花费了七个金加隆的斑点猫正虎视眈眈地盯着他露出的那截怀表,随时准备一爪子把它挠下来。
“真的可以吗?这么贵重的圣诞礼物。”踏出对角巷之后,迦尔纳似乎有些不敢相信自己会收到馈赠。原本在听到价格后他已经将斑点猫放了回去,没想到阿周那却提前把钱放在了柜台上。从他们初步达成一致意见到现在已过去了一个多月,又到了对他来说完全没有什么意义的节日。
让他没有想到的是,阿周那也留了下来。得益于悠长假期的便利,以及某位不务正业的魔药课教授的特许,他们能在闲暇时去对角巷“稍微放松一下”。

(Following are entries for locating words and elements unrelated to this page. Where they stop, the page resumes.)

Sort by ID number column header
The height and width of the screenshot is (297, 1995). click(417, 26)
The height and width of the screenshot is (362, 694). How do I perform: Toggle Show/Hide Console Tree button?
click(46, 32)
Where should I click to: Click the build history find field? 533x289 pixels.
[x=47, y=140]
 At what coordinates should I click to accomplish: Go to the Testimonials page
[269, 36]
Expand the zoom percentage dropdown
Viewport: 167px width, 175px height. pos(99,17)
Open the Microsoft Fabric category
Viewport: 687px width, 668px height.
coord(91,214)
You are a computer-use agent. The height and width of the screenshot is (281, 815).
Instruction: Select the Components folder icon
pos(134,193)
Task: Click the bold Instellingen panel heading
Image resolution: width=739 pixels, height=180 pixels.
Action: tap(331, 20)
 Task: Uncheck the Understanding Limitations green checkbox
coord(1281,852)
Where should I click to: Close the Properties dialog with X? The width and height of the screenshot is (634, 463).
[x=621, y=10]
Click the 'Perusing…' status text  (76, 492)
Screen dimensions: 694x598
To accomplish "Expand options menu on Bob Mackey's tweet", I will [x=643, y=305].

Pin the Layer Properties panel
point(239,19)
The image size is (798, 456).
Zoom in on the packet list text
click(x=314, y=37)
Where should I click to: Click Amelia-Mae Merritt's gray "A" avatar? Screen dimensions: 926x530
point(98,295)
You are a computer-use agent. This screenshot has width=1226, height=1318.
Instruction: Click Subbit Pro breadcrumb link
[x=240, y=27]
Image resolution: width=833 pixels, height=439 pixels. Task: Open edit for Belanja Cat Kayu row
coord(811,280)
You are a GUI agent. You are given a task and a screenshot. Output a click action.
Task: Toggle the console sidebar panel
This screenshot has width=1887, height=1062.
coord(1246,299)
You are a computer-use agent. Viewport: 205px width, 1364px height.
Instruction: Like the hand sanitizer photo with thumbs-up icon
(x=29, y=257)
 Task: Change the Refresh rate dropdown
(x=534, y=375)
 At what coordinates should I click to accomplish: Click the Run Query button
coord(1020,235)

迦尔纳自幼就没有养过什么宠物,养母遇到任何带毛的生物都会不停打喷嚏,所以当他获得这只巴掌大的小猫时,脸上的神情像是刚刚中了一千万彩卷。
“这个不能碰,啾。”
迦尔纳握住了斑点猫小小的爪子,没发现身边的阿周那表情顿时变得古怪起来。
“啾?”
“它的叫声就是如此。”迦尔纳解释道,“对了,我也有礼物给你。”
摊开的掌心里,是一只外壳有些褪色,但依稀看得出来出身名贵的金色怀表。一眼就能看出来这是苏利耶之物,但不知是他有心的馈赠,还是无心的遗落。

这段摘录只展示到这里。